Every entry below, first to last, should be restated word for word.

[Stored records]:
____
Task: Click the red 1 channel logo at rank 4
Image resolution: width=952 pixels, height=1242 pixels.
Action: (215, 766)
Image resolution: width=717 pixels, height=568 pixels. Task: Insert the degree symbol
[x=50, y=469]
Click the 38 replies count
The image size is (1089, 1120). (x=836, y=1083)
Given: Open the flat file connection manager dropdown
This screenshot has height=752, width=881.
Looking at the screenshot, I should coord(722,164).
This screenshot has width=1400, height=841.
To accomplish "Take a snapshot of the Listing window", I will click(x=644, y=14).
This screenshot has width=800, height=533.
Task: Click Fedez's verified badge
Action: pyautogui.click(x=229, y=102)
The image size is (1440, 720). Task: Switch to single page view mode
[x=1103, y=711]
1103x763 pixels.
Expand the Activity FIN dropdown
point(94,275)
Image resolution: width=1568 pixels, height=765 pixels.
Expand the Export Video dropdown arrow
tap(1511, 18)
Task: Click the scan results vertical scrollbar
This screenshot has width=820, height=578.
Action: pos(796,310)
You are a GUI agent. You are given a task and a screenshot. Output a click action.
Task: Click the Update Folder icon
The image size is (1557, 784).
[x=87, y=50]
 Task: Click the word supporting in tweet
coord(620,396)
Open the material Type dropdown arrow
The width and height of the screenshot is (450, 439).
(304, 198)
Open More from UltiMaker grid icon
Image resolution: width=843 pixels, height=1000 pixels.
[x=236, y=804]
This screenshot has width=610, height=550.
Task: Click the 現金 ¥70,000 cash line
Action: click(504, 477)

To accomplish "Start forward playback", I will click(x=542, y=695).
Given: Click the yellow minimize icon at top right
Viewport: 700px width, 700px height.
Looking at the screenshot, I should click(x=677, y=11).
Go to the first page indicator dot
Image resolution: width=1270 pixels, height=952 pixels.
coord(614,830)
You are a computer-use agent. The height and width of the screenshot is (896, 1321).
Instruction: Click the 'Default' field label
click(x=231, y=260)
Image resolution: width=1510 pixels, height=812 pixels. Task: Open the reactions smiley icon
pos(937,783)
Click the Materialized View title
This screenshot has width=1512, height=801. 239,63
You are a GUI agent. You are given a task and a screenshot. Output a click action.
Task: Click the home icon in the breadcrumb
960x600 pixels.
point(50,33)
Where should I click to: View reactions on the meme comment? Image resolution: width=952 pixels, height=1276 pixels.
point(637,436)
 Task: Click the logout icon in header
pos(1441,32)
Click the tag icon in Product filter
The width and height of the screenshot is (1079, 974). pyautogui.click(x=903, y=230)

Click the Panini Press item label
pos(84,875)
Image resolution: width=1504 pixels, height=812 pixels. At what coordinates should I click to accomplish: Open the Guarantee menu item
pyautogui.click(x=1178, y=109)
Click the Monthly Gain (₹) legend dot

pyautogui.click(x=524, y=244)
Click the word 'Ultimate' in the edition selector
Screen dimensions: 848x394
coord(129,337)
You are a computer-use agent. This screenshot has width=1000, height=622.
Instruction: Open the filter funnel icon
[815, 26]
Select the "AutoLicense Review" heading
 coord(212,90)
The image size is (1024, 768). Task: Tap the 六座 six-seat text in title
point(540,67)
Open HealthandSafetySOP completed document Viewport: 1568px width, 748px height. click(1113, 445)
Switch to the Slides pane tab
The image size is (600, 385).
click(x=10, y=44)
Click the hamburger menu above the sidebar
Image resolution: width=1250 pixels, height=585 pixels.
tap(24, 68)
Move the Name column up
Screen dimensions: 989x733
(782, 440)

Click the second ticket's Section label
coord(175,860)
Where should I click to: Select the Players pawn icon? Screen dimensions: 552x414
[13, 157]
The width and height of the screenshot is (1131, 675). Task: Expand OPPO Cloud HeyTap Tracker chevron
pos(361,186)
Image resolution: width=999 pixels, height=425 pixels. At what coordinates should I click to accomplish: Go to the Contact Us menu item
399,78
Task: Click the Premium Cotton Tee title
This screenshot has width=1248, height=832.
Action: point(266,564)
____
[Solution to this task]:
Task: Click the red 1 channel logo at rank 4
Image resolution: width=952 pixels, height=1242 pixels.
Action: (215, 766)
Image resolution: width=717 pixels, height=568 pixels. Task: Insert the degree symbol
[x=50, y=469]
Click the 38 replies count
The image size is (1089, 1120). (x=836, y=1083)
Given: Open the flat file connection manager dropdown
This screenshot has height=752, width=881.
Looking at the screenshot, I should coord(722,164).
This screenshot has width=1400, height=841.
To accomplish "Take a snapshot of the Listing window", I will click(x=644, y=14).
This screenshot has width=800, height=533.
Task: Click Fedez's verified badge
Action: pyautogui.click(x=229, y=102)
The image size is (1440, 720). Task: Switch to single page view mode
[x=1103, y=711]
1103x763 pixels.
Expand the Activity FIN dropdown
point(94,275)
Image resolution: width=1568 pixels, height=765 pixels.
Expand the Export Video dropdown arrow
tap(1511, 18)
Task: Click the scan results vertical scrollbar
This screenshot has width=820, height=578.
Action: pos(796,310)
You are a GUI agent. You are given a task and a screenshot. Output a click action.
Task: Click the Update Folder icon
The image size is (1557, 784).
[x=87, y=50]
 Task: Click the word supporting in tweet
coord(620,396)
Open the material Type dropdown arrow
The width and height of the screenshot is (450, 439).
(304, 198)
Open More from UltiMaker grid icon
Image resolution: width=843 pixels, height=1000 pixels.
[x=236, y=804]
This screenshot has width=610, height=550.
Task: Click the 現金 ¥70,000 cash line
Action: click(504, 477)

To accomplish "Start forward playback", I will click(x=542, y=695).
Given: Click the yellow minimize icon at top right
Viewport: 700px width, 700px height.
Looking at the screenshot, I should click(x=677, y=11).
Go to the first page indicator dot
Image resolution: width=1270 pixels, height=952 pixels.
coord(614,830)
You are a computer-use agent. The height and width of the screenshot is (896, 1321).
Instruction: Click the 'Default' field label
click(x=231, y=260)
Image resolution: width=1510 pixels, height=812 pixels. Task: Open the reactions smiley icon
pos(937,783)
Click the Materialized View title
This screenshot has width=1512, height=801. 239,63
You are a GUI agent. You are given a task and a screenshot. Output a click action.
Task: Click the home icon in the breadcrumb
960x600 pixels.
point(50,33)
Where should I click to: View reactions on the meme comment? Image resolution: width=952 pixels, height=1276 pixels.
point(637,436)
 Task: Click the logout icon in header
pos(1441,32)
Click the tag icon in Product filter
The width and height of the screenshot is (1079, 974). pyautogui.click(x=903, y=230)

Click the Panini Press item label
pos(84,875)
Image resolution: width=1504 pixels, height=812 pixels. At what coordinates should I click to accomplish: Open the Guarantee menu item
pyautogui.click(x=1178, y=109)
Click the Monthly Gain (₹) legend dot

pyautogui.click(x=524, y=244)
Click the word 'Ultimate' in the edition selector
Screen dimensions: 848x394
coord(129,337)
You are a computer-use agent. This screenshot has width=1000, height=622.
Instruction: Open the filter funnel icon
[815, 26]
Select the "AutoLicense Review" heading
 coord(212,90)
The image size is (1024, 768). Task: Tap the 六座 six-seat text in title
point(540,67)
Open HealthandSafetySOP completed document Viewport: 1568px width, 748px height. click(1113, 445)
Switch to the Slides pane tab
The image size is (600, 385).
click(x=10, y=44)
Click the hamburger menu above the sidebar
Image resolution: width=1250 pixels, height=585 pixels.
tap(24, 68)
Move the Name column up
Screen dimensions: 989x733
(782, 440)

Click the second ticket's Section label
coord(175,860)
Where should I click to: Select the Players pawn icon? Screen dimensions: 552x414
[13, 157]
The width and height of the screenshot is (1131, 675). Task: Expand OPPO Cloud HeyTap Tracker chevron
pos(361,186)
Image resolution: width=999 pixels, height=425 pixels. At what coordinates should I click to accomplish: Go to the Contact Us menu item
399,78
Task: Click the Premium Cotton Tee title
This screenshot has width=1248, height=832.
Action: point(266,564)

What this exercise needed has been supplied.